In late 2023, Signa Holding went bankrupt. In October 2024, Saudi Arabia's Public Investment Fund (PIF) acquired Signa's 40% stake in Selfridges Group. As a result, Central Group holds 60%, and PIF 40%, making them joint owners of Arnotts.

In May 2026, Yves Sakila died after being restrained by security staff at the department store, this incident attracted widespread coverage in Irish and international news.
===Scottish business===

In 1850, John Arnott opened a drapery shop on Jamaica Street, Glasgow, Scotland. In 1864, the business purchased the building in which the shop was located. It went on to expand the shop, and by 1874, it had developed into a department store.

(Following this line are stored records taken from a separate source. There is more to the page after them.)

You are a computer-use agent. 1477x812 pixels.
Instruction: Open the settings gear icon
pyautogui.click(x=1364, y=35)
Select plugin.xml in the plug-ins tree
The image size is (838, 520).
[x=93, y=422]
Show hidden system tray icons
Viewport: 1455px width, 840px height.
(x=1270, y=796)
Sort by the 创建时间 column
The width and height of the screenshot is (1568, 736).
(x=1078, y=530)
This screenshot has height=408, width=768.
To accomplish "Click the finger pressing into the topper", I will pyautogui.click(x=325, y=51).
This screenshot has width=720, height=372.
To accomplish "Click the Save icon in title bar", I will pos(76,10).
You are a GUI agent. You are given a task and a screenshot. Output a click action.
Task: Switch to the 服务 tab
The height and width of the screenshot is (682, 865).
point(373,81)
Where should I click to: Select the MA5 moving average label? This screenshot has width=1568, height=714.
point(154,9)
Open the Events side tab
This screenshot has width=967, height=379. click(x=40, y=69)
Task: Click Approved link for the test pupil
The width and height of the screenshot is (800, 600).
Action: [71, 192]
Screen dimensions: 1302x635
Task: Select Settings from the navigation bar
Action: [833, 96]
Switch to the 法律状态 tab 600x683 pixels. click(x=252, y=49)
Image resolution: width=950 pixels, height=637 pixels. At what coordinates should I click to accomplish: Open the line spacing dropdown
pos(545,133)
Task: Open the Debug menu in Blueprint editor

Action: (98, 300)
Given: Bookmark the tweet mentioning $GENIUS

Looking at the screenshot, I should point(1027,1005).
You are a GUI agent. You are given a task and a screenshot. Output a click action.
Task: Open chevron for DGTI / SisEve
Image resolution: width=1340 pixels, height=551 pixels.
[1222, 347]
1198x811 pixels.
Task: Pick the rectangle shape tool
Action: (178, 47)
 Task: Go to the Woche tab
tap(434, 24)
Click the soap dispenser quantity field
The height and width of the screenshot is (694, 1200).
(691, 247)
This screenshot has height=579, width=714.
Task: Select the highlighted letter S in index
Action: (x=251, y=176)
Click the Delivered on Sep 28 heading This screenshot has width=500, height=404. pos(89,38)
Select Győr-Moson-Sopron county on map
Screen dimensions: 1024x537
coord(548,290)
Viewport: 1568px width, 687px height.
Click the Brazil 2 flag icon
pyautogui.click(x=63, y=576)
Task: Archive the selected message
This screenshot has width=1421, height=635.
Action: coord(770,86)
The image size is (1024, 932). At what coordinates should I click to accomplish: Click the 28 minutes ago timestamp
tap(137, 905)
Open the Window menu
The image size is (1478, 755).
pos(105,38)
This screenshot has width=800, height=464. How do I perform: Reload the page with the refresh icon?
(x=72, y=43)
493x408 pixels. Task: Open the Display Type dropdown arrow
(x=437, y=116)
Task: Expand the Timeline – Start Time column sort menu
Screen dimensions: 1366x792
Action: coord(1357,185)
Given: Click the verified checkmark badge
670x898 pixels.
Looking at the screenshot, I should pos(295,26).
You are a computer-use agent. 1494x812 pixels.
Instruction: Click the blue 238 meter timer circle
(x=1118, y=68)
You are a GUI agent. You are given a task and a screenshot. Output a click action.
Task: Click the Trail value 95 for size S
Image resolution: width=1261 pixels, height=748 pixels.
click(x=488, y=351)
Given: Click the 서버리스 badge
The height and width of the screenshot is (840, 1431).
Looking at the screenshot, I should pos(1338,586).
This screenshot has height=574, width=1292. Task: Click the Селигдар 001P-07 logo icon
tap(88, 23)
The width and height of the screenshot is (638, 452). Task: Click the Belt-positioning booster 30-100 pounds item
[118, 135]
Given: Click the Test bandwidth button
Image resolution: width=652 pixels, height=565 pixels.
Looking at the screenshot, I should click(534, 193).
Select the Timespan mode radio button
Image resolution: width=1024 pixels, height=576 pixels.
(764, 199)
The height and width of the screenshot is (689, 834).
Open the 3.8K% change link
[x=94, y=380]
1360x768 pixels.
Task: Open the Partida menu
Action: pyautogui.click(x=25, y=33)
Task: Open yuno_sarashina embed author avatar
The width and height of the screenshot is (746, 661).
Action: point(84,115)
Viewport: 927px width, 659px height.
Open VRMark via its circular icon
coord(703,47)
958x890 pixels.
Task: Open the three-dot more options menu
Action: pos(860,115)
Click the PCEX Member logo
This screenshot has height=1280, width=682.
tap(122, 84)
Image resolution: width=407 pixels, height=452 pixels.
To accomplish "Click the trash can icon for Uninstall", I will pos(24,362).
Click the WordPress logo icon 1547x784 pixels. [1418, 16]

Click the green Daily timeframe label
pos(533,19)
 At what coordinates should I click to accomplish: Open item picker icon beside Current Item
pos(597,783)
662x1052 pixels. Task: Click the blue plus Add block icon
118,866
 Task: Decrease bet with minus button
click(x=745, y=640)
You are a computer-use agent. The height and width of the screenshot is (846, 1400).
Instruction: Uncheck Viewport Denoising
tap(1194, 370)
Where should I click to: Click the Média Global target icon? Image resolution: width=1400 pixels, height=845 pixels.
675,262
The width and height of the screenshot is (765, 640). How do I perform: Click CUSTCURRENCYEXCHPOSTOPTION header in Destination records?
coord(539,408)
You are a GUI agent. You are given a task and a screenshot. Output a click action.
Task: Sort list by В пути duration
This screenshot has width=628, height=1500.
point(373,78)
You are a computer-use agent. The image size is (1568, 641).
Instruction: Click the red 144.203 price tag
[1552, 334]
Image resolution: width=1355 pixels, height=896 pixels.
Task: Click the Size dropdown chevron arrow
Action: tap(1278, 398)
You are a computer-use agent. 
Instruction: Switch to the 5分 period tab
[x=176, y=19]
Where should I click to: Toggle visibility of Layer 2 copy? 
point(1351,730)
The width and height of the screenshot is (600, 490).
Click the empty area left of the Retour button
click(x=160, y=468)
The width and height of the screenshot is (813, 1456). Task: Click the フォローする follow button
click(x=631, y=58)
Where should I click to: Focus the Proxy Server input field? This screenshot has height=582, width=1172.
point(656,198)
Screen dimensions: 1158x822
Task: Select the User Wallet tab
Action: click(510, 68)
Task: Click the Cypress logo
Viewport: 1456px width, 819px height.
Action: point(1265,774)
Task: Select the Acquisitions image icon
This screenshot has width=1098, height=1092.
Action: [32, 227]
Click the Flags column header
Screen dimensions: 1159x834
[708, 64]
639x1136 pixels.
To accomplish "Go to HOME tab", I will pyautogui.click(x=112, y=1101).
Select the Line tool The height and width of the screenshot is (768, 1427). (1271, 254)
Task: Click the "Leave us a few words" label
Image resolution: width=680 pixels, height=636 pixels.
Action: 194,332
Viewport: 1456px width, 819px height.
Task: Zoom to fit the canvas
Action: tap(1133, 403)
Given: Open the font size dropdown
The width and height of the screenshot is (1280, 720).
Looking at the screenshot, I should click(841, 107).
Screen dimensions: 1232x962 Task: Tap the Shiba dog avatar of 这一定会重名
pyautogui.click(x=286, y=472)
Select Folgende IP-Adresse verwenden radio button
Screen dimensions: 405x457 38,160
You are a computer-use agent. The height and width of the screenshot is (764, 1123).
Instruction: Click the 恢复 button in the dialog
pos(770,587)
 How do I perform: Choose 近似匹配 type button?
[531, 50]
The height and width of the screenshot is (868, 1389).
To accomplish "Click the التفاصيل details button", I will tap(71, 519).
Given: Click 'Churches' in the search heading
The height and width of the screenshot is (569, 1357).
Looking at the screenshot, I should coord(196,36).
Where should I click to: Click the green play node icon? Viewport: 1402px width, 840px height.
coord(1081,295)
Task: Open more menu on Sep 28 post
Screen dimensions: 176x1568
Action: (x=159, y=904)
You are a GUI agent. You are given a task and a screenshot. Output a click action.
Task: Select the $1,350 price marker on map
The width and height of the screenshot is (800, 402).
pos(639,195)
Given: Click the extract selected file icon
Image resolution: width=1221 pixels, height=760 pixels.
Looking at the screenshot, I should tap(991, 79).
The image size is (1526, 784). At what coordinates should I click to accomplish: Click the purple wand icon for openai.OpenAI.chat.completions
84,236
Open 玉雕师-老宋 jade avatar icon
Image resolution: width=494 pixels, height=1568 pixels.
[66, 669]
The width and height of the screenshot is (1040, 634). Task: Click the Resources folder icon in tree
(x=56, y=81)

During 1886, the partnership between Arnott and Cannock was dissolved. John Arnott's half-brother, Thomas Arnott, continued to operate the department store as Arnott and Company. The Scottish business was incorporated in 1891. In 1936, Fraser, Sons & Co Ltd bought the business but continued to trade under the Arnott and Company brand. In 1938, it was merged with the neighbouring business, Robert Simpson & Sons Ltd, to create Arnott Simpson Ltd, with the two stores being reconstructed into one. In 1947, Arnott Simpson Ltd was liquidated, with the business being subsumed into its parent, House of Fraser, although the business continued to trade as Arnott Simpson.

Further department stores acquired by House of Fraser in Scotland were re-branded as Arnotts for the majority of its stores throughout Scotland. The Arnotts brand disappeared from Scotland when House of Fraser closed the last remaining department store using the Arnotts brand (in Paisley) in January 2004.